父親は数年前にリストラされ、母親が非正規で働いている。日本学生支援機構の奨学金は学費に消え、普通のバイトだけでは学生生活が成立しない。この医学生は歌舞伎町の風俗店にも月に2度ほど出勤する。パパ活と合わせて約5万円を手にするが、その金額では見合わないと思えるほど罪悪感にさいなまれている。
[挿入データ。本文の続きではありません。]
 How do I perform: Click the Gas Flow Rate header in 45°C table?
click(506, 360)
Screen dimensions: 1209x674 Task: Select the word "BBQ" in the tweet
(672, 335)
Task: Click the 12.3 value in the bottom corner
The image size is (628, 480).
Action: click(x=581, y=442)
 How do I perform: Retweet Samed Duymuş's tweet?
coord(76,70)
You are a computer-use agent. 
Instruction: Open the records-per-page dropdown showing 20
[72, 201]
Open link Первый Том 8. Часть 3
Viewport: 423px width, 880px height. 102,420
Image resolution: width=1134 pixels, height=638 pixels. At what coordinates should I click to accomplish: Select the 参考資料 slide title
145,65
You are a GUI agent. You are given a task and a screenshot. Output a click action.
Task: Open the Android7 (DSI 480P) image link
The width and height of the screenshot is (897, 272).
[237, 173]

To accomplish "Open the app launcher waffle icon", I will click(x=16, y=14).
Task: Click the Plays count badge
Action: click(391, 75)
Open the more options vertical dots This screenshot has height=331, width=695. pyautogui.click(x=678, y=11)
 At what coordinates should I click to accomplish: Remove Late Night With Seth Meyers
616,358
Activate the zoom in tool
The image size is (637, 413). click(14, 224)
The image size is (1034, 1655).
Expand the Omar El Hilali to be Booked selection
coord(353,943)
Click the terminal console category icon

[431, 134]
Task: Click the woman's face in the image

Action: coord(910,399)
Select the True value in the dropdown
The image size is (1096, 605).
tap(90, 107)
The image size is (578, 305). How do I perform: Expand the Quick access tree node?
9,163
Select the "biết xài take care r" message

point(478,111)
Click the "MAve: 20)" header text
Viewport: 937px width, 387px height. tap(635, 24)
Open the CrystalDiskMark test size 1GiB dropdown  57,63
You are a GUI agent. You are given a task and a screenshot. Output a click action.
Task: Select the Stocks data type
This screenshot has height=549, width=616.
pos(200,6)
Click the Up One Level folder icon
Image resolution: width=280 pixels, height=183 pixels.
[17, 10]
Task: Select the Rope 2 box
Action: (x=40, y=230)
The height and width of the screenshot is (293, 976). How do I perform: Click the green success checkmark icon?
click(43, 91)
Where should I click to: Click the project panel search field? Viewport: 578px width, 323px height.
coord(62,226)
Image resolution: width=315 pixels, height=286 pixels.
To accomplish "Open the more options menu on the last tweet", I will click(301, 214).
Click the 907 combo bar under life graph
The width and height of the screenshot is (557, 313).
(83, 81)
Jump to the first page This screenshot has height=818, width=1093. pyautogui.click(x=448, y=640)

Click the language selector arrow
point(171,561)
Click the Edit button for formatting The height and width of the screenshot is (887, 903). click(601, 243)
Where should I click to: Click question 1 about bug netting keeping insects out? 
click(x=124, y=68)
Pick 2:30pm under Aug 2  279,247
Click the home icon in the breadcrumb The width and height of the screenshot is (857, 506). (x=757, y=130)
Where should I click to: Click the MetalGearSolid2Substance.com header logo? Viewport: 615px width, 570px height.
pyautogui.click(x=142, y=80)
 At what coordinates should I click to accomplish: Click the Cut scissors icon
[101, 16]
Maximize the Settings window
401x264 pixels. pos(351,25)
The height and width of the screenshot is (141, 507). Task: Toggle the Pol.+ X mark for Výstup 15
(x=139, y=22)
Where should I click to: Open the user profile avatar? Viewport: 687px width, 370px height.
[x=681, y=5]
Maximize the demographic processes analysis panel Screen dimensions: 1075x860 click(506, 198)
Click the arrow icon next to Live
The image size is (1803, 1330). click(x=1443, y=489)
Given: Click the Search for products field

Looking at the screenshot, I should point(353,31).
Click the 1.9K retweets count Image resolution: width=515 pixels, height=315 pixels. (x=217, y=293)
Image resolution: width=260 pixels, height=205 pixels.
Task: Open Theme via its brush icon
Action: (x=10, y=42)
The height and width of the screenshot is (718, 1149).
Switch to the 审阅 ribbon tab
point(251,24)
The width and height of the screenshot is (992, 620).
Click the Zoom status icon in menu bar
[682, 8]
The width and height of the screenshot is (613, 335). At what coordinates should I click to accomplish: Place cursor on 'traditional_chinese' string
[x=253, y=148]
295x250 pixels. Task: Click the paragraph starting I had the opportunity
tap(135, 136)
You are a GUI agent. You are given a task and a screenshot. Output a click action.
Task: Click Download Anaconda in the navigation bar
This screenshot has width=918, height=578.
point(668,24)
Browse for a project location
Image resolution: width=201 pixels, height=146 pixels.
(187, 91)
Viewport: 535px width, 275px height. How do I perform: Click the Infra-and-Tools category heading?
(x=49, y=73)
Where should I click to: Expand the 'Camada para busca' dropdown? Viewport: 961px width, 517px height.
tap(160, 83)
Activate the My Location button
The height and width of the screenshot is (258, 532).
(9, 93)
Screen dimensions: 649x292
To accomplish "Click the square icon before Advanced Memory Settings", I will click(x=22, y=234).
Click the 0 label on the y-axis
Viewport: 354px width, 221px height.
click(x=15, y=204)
また都内の家電量販店で働く30歳の女性は、地方の大学を卒業後ずっと派遣社員だ。単身で暮らす彼女の年収は300万円。女性の平均年収には達しているが、少しだけ生活を豊かにしようとすると月に数万円足りない。そこで風俗へと向かう。著者によれば、風俗嬢の8~9割は正業をもったダブルワーク女性で、その多くが平均的な単身世帯の非正規労働者だ。すでに10年ほど前から、風俗界は「一般女性であふれ返っている」という。
貧困の理由や背景は人によって異なる。本書に並ぶのも個別の事情が生んだ個別のケースかもしれない。しかし個々の生活を見つめなければ、現象の奥にある真実は浮かび上がってこない。著者が挑んだのは見えない現実の可視化だ。